Best binocular for outer space? (1 Viewer)

ronh

Well-known member
Here's an interesting web tidbit I wandered upon. A photo of Soyuz 5 commander Sergei Zalyotin, tending a plant growth experiment in the Zvezda service module.
http://www.expeditionexchange.com/omega/iss005e20309.jpg
Notice the Trinovid (said to be an 8x42) velcro'd to the wall. Guess it doesn't take much to hold it in zero gravity!

There's also a Zeiss image stabilizing 20x60 on board, for those really, really, really distant shore birds and raptors.
Ron
 
If it's good for outer space..

I hear it's very expensive to take things up there.
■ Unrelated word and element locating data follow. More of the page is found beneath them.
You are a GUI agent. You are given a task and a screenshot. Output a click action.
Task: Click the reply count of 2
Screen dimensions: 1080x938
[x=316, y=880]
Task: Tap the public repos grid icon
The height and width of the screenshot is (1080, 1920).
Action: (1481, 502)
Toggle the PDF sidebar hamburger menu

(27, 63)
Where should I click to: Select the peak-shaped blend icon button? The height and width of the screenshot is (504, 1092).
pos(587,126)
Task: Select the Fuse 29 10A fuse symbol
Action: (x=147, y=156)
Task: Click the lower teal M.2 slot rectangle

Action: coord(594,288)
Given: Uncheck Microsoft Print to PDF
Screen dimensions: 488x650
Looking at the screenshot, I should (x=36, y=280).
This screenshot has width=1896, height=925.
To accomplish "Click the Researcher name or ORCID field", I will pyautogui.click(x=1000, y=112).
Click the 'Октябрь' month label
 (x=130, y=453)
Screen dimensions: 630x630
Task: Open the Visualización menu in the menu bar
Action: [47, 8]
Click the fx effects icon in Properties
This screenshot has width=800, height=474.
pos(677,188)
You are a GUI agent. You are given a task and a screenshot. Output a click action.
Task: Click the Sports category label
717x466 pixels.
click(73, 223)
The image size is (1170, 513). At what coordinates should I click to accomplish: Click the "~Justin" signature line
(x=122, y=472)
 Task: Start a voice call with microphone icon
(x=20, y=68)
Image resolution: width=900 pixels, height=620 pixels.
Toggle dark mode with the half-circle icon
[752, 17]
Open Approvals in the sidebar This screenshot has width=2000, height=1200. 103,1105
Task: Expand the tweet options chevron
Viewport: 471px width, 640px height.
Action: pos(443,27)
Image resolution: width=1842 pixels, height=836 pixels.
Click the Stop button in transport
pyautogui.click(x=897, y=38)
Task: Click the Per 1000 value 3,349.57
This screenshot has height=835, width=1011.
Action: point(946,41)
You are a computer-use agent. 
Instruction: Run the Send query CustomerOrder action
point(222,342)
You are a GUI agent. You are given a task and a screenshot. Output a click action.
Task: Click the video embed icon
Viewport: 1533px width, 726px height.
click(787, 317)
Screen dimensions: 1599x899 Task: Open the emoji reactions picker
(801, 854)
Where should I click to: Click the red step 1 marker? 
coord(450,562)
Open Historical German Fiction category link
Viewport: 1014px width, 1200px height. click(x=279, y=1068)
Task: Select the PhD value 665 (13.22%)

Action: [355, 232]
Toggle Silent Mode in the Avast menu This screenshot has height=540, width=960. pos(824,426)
So if they got it there 10 years ago, it will likely stay there always.

I also saw another pic where they had a MagLite flashight, apparently one of the older incan ones. The newer LED generation is 10x brighter and draws 10x less energy but they cannot justify getting a better light out there.

I think it's safe to assume the Trinovid will outlive the space station.
 
I believe the first commercial binocular selected for US space flights was the Bushnell 7x26, to be employed as a secondary sighting system for Gemini (c. 1965-66). I've attached a copy of the flier distributed with the instrument. Space was truly at a premium in those days.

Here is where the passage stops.